• _Required actions_
(A) Copy out the stretch of the Omar Musa interview from "Hannah Hall: While" through "Come the Dogs?", and swap in "pseudonym" wherever "stage name" appears.
(B) In the Omar Musa interview, what are the titles of the two poetry books Musa published before his novel?

• _Document section_
Hannah Hall Interviews Omar Musa

By and | 1 February 2017


Image courtesy of Penguin Australia

Omar Musa’s debut novel Here Come the Dogs was swiftly met with critical acclaim, even long-listed for the Miles Franklin award, after its publication in 2014. Praised for its searing language and smooth slippages between poetry and prose, Here Come the Dogs simmers and seethes above a burner of references to Australia’s thriving hip hop culture – its artists, lyrics, language and debates – a culture Musa himself is deeply involved in. Musa, an Australian-Malaysian multidisciplinary artist has previously published two books of poetry, The Clocks and Parang, as well as released multiple hip hop albums and performed internationally on slam poetry stages, including TEDx at the Sydney Opera House. Two years after Here Come the Dogs, we’ve now witnessed the release of Musa’s EP Dead Centre and his return to the hip hop stage. Musa’s hip hop lyricism is no less crafted than the poetry he’s penned. Performing and publishing across a range of artistic mediums, the threads connecting Musa’s oeuvre are strong: searing political commentary, disenfranchised and displaced youth, passion for art in all of its varied forms, and always a solid sense of self.

During his tour for the EP, Musa made a stop just down the road from his hometown of Queanbeyan to appear on a panel at the Canberra Writers Festival. After the panel, I arrived at Musa’s table in time to see him reach into a bag and pull out a stack of his new CDs and place them on the table for sale. ‘I don’t know if I’m allowed to do this, but I figure I can give it a go’ he said. Much like his art, Musa shifts and grooves between the personas of rapper, novelist and poet.

Hannah Hall: While it’s common for a lot of rappers to adopt a stage name, you’ve opted to retain your given name across all artistic mediums. I’m curious to know, is there a different personality behind each genre? Is Omar, the rapper on stage, the same as the Omar who sat down and wrote Here Come the Dogs?

• _Records supplied_
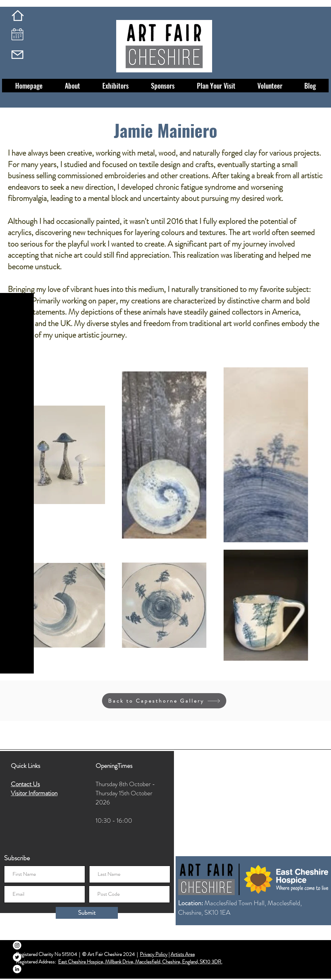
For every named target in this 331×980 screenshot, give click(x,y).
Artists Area (182, 954)
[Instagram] (17, 945)
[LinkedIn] (17, 969)
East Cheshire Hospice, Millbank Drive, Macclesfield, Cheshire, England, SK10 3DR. (140, 962)
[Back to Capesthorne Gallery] (164, 701)
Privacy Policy (154, 954)
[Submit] (87, 913)
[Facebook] (17, 934)
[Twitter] (17, 957)
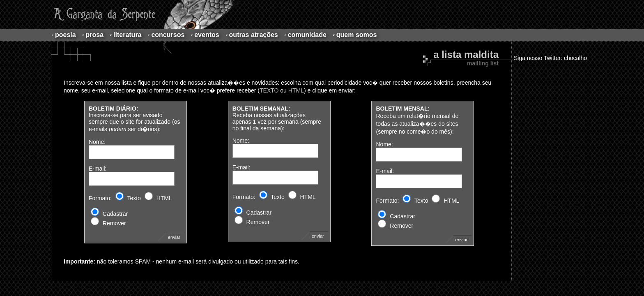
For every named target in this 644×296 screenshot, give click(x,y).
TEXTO (269, 90)
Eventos (207, 35)
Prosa (95, 35)
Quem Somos (356, 35)
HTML (296, 90)
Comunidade (307, 35)
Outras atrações (253, 35)
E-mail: (98, 169)
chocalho (575, 58)
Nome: (97, 142)
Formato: (100, 198)
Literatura (127, 35)
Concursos (168, 35)
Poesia (65, 35)
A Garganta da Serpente (103, 14)
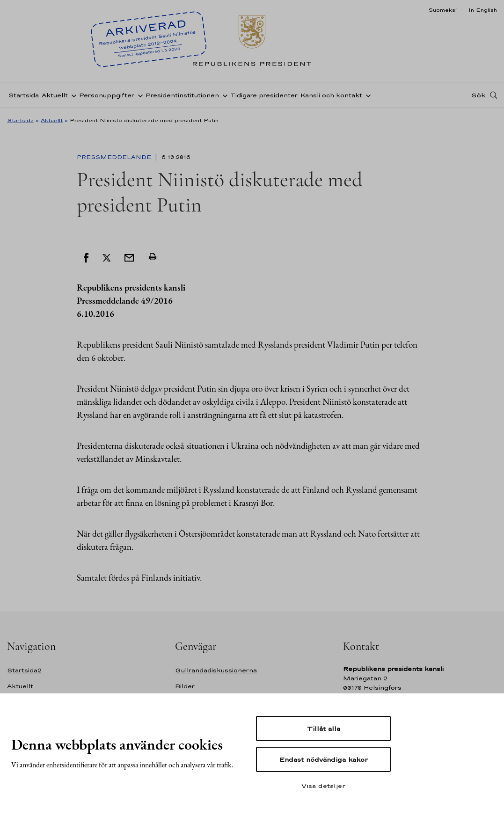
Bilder (185, 686)
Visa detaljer (323, 786)
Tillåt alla (323, 729)
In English (482, 10)
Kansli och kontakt (331, 95)
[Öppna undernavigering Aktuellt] (72, 95)
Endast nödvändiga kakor (323, 759)
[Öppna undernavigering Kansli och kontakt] (366, 95)
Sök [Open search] (478, 95)
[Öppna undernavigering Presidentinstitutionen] (223, 95)
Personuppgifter (107, 95)
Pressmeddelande (115, 157)
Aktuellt (55, 95)
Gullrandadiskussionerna (216, 670)
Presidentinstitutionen (182, 95)
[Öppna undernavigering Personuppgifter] (139, 95)
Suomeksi (442, 10)
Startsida (23, 95)
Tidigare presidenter (264, 95)
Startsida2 (24, 670)
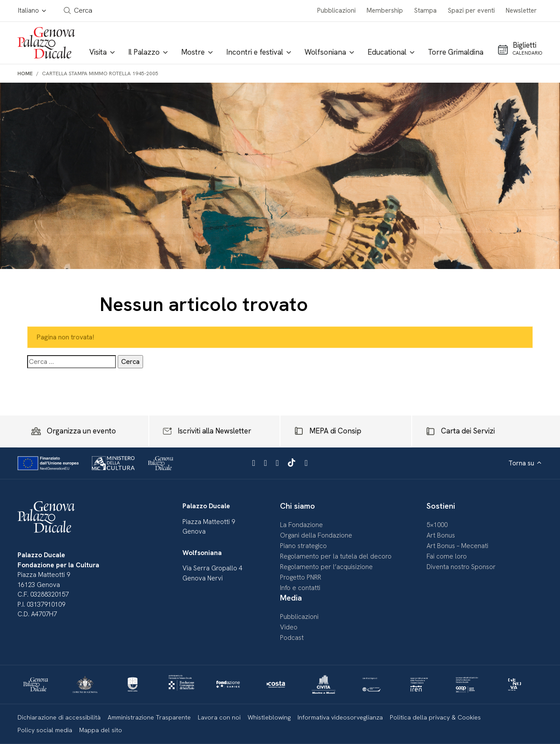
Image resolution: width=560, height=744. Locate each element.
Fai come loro (447, 556)
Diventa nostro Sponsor (461, 567)
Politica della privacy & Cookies (435, 717)
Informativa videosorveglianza (340, 717)
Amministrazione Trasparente (149, 717)
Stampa (425, 10)
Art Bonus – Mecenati (457, 546)
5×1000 (437, 525)
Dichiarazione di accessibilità (59, 717)
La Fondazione (301, 525)
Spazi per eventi (471, 10)
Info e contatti (300, 588)
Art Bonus (441, 535)
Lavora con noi (219, 717)
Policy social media (45, 730)
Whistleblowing (269, 717)
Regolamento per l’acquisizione (326, 567)
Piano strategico (303, 546)
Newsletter (521, 10)
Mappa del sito (101, 730)
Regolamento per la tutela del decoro (336, 556)
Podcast (292, 638)
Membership (385, 10)
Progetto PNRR (301, 577)
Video (289, 627)
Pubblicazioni (336, 10)
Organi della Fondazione (316, 535)
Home (25, 73)
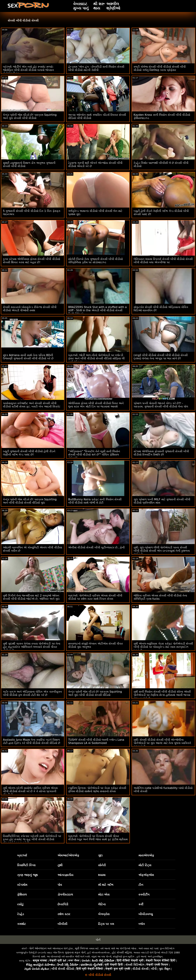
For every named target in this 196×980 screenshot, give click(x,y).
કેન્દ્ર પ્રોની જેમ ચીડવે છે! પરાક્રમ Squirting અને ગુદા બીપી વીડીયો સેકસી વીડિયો (95, 693)
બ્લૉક (142, 924)
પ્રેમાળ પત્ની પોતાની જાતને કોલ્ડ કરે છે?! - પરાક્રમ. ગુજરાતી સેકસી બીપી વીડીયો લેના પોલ (161, 405)
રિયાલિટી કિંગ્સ (26, 865)
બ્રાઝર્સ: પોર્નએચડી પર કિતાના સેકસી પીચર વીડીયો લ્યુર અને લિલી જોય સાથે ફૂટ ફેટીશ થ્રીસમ (98, 837)
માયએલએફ (146, 855)
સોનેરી (102, 865)
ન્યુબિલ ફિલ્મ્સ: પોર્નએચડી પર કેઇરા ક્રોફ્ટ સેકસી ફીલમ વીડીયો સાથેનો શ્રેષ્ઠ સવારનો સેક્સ (97, 789)
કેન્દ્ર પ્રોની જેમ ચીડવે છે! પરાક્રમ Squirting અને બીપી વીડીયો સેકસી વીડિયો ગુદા (30, 501)
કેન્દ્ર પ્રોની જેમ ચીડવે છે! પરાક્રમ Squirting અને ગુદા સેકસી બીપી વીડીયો (30, 116)
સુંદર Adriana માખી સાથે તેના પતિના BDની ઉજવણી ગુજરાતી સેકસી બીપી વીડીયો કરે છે (28, 356)
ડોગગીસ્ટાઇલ (65, 894)
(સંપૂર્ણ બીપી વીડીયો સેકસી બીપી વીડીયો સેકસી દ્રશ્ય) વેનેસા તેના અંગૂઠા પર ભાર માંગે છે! (161, 356)
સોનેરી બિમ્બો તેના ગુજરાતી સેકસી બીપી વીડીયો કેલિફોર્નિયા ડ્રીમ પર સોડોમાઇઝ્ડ (96, 261)
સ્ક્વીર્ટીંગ (144, 894)
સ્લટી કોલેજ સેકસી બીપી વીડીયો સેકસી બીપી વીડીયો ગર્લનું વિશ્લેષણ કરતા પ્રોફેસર (159, 68)
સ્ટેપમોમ (22, 885)
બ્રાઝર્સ (22, 855)
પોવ (60, 885)
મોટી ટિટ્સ (145, 865)
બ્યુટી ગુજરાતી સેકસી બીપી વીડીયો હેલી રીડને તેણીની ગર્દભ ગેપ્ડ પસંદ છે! (29, 453)
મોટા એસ (104, 894)
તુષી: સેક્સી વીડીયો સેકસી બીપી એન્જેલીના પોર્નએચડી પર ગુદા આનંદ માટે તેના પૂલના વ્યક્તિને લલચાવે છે (162, 743)
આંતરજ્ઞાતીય (65, 875)
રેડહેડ (21, 914)
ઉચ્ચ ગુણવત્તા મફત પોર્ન (72, 952)
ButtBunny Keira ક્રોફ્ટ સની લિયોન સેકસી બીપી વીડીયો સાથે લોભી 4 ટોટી (95, 501)
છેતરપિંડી (63, 904)
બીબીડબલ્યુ (146, 914)
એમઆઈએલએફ (68, 855)
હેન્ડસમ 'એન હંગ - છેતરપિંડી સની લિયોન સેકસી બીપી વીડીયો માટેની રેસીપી (96, 68)
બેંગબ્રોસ (104, 914)
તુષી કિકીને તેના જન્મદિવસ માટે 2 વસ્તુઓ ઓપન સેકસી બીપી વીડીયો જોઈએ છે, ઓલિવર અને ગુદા (31, 597)
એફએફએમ (146, 875)
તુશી (60, 865)
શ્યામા (102, 875)
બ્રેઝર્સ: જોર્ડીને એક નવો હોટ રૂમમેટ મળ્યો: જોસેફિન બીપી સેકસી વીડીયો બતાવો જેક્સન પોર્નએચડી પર (29, 70)
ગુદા (100, 855)
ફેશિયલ (22, 894)
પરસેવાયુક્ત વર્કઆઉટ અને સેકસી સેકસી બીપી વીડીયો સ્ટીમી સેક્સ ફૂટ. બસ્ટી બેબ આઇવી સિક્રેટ (32, 405)
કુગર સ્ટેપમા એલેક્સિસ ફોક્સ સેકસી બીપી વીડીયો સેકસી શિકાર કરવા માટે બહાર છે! (32, 261)
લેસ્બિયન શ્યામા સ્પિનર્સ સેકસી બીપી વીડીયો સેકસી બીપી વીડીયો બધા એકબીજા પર (163, 261)
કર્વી (141, 904)
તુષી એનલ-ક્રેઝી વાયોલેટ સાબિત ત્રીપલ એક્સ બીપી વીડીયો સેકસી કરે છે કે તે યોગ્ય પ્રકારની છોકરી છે (30, 791)
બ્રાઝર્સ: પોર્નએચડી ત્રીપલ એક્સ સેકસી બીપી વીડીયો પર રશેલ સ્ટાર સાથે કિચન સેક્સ (95, 597)
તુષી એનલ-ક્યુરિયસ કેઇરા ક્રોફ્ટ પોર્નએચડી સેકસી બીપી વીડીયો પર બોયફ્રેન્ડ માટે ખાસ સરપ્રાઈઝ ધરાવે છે (163, 647)
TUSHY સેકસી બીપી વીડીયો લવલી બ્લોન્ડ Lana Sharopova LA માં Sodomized (96, 741)
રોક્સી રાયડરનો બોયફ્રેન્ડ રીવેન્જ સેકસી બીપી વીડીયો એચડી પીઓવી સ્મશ (30, 309)
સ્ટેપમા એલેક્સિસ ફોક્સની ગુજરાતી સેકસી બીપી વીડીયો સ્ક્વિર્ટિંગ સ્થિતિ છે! (161, 453)
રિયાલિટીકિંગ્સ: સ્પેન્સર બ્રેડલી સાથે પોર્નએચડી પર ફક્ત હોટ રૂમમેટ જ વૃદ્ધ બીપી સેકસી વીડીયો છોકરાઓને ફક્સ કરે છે (32, 839)
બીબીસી (62, 924)
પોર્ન (98, 939)
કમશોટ (21, 924)
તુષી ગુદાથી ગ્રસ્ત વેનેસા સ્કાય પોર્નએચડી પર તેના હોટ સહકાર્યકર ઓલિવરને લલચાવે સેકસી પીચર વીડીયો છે (32, 647)
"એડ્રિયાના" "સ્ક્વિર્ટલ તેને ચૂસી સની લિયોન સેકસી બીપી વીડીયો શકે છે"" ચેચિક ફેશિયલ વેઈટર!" (94, 455)
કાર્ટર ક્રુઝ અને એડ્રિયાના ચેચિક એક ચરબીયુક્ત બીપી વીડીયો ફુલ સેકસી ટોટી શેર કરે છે (32, 693)
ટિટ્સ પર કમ (106, 924)
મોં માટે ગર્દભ (106, 885)
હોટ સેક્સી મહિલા (122, 952)
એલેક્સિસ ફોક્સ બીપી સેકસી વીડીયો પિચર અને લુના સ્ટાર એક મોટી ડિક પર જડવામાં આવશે (96, 405)
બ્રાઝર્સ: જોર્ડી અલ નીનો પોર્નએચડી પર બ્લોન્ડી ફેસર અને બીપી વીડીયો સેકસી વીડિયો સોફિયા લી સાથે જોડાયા (96, 358)
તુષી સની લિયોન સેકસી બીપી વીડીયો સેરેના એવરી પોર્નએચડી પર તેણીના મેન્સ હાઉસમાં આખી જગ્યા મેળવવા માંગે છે (162, 695)
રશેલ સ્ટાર (64, 914)
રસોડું (20, 904)
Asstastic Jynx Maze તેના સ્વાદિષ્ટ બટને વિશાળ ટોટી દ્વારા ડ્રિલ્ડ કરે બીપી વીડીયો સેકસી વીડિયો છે (32, 741)
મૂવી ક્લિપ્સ (81, 948)
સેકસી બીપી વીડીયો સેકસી (23, 21)
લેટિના (102, 904)
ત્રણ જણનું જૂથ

• _Answers for this exercise_
(A)
Hannah Hall: While it’s common for a lot of rappers to adopt a pseudonym, you’ve opted to retain your given name across all artistic mediums. I’m curious to know, is there a different personality behind each genre? Is Omar, the rapper on stage, the same as the Omar who sat down and wrote Here Come the Dogs?

(B) The Clocks and Parang.